Pour se justifier, le procureur a clairement rappelé dans sa requête que certains éléments de ces crimes seraient survenus sur le territoire du Bangladesh (État parti au Statut de Rome).

La requête d’enquête fait donc suite à l’examen préliminaire qui fut mené le 18 septembre 2018 par le bureau du procureur de la Cour au terme duquel il a été conclu que les conditions juridiques requises par le Statut de Rome pour ouvrir une enquête étaient réunies. A l’issu de cet examen préliminaire sur lequel se fonde la requête d’ouverture d’une enquête, le procureur a estimé qu’il existait une base raisonnable permettant de conclure qu’au moins 700.000 Rohingyas avaient été déportés de la Birmanie vers le Bangladesh par des moyens coercitifs (article 7-d).

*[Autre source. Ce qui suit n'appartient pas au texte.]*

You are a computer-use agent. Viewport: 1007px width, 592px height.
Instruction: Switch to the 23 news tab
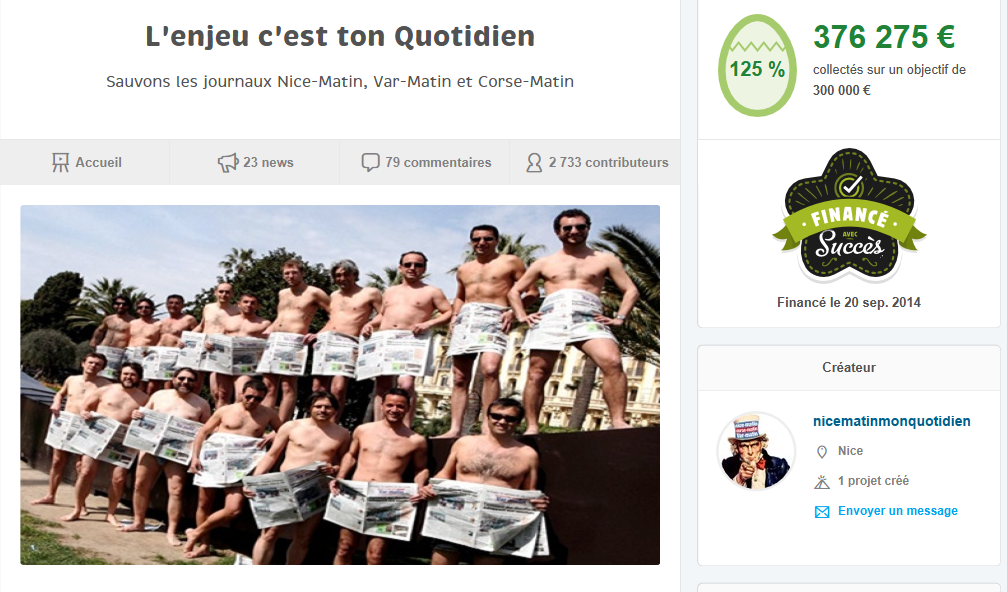pos(255,162)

Dans sa déclaration, postée sur le site de la Cour, le procureur soulève que « étant donné que la Birmanie n’est pas partie au Statut de Rome mais que le Bangladesh l’est, il est important de garder à l’esprit que si les juges autorisent l’ouverture d’une enquête, celle-ci ne portera pas sur l’ensemble des crimes potentiellement commis en Birmanie. Mais elle se concentrera sur ceux commis en partie sur le territoire bangladais. Toutefois, une enquête sur la déportation signifie qu’il faudra regarder de plus près les violences qui n’auraient laissé d’autres choix aux Rohingyas que de fuir la Birmanie ».

En conclusion, on aurait pu penser, à première vue, que la Cour pénale internationale serait incompétente en l’espèce pour connaitre des crimes internationaux potentiellement commis par les généraux des forces armées birmanes. Néanmoins, de par une construction juridique ingénieuse sur le plan du droit pénal international basé sur les articles 12, 13, 15, 17 et 19 du Statut de Rome et en particulier sur la définition du crime de déportation à l’article 7-d dudit Statut, la Chambre préliminaire I a pu conclure à une compétence de la Cour à connaitre de la situation au Bangladesh-Birmanie.

Ali Bounjoua, chercheur doctorant au Centre de droit européen de l\\\'ULB

[1Bosly, H.-D., De Valkeneer, C., « Section 2.-Eléments constitutifs » in Les infractions - Volume 5, Bruxelles, 2e édition Larcier, 2012, p. 113-138.